Nigel Kennedy, 69, is an English classical musician who found worldwide fame for his 1989 recording of Vivaldi’s The Four Seasons, which has since sold over two million copies. Born in Brighton, he was heralded as a child prodigy and received a Brit Award for Outstanding Contribution to British Music in 1997. He is as much associated with his music as he is his love of Aston Villa – he is a lifelong, highly vocal supporter and often performs in club shirts. He has one son with a previous partner and now splits his time between Poland and the UK with his Polish wife of 28 years, Agnieszka.
Here, he shares the moments that made him, from being left under the piano as a baby, to moving to New York on his own at 16.
When I was growing up, a single-parent family was taboo, so my childhood wasn’t orthodox. I was born in Brighton and we lived in Hove. I was an only child and grew up with my mum and grandma. My dad was nowhere to be seen. He was in Australia – I only met him twice – and I have four half-sisters there.
My mum used to keep me under the piano as a baby, while she taught Beethoven, Bach and Chopin. She was a piano teacher but couldn’t afford babysitters. She started teaching me when I was three. Music was in my life before any other education.
When I was seven, I auditioned for the prestigious Yehudi Menuhin School of Music in Surrey. I won a 10-year scholarship, including board and education. Then I moved to New York City on my own at 16 to study at performing arts school Juilliard.
I paid for my rent in Manhattan through busking. You didn’t need a license, so me and my friend played outside Tiffany’s. People would come out having spent thousands on some meaningless bit of jewellery and chuck $50 into the violin case, out of guilt. This was the 70s, remember. We could pay a month’s rent by playing for two hours and still have a slap-up meal in an ostentatious restaurant.

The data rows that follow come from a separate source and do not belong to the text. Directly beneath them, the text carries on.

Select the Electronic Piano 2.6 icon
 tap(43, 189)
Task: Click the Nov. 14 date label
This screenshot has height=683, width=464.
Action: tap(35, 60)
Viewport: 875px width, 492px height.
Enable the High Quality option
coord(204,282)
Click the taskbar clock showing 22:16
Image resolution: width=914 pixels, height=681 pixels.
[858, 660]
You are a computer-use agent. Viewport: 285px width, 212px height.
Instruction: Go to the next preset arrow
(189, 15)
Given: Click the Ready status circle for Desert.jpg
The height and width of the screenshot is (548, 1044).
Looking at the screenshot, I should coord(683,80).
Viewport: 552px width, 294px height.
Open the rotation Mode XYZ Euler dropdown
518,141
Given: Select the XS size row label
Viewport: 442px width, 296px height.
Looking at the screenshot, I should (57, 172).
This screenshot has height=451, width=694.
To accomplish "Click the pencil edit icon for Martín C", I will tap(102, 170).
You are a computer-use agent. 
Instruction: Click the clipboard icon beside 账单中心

I saw being able to live in one of the most expensive cities in the world as having made it. Unlike in a concert hall where audiences are a captive, ticket-paying crowd the street felt like a more honest test of whether the music connected. With busking, people were stopping because they wanted to hear it.
I didn’t settle down until my forties. I’ve been happily married for 28 years now. I was living in Malvern in Worcestershire, running up a hill, and saw this beautiful girl sitting there: my future wife. I would play parties with my mate Caleb, and one day Agnieszka was there, in a beautiful black dress. We’ve lived in Poland for 15 years now, up in the mountains on the Slovakian border – Agnieszka’s family are all here.
Being in touch with nature, and peace and quiet, is where music evolves from. For me, that means long walks and letting musical ideas settle without distraction – themes and phrasing often come when I’m away from the instrument, rather than forcing them in a practice room. I can go walking, up into the mountains, for 25 kilometres without seeing another motherf**ker. All I’ve got to worry about is wolves and bears, and the rutting season in November for deer.
At 69, I still party as hard as I used to. We played at Ronnie Scott’s in London recently, and the party lasted a day and a half. It makes me sad when I hear potentially interesting actors and musicians say: “I’m such a much better person now that I’ve gone teetotal.” It’s another excuse for the self-obsession we’ve all got from social media. If life is not a celebration, and just a list of thou-shalt-not commandment–orientated shit, it’s not for me. The musicians I’m playing with at the moment are notorious for being shit partiers, but I respect them because they bring such great music onto the stage.
I always wear an [Aston] Villa shirt – always. I’ve got 30 at my house in London alone, and goodness knows how many back at my main home in Poland. People associate me as much with football as music.
I would swap all the music success for being a professional footballer. Having 40,000 people, all sharing the same dream, and scoring the winning goal, must just be such an amazing high.
I think people see me as a guy who either fixed or ruined classical music. They definitely see me as a renegade. When I walk into the villa, people sing, “His name is Nigel, he does what he wants”. I’ve never been inhibited by the imagined protocol of my work, as a lot of other so-called classical musicians might be.
Nowadays, I’d be diagnosed as having dyslexia – but they didn’t diagnose things like that when I was a kid. That’s probably a large reason why I’ve had to do a slightly more free-form job. I love reading, because it’s your imagination doing the job, but it takes me a lot longer to read a book than other people. I have absolutely no difficulty reading or learning music.
Whether it’s words or music, I’m very interested in the space between them. If you pause for thought before speaking, that’s a route to emotional communication. I’m very much into space theory – not as an airy-fairy thing, but as a way of finding truth amongst an overload of information.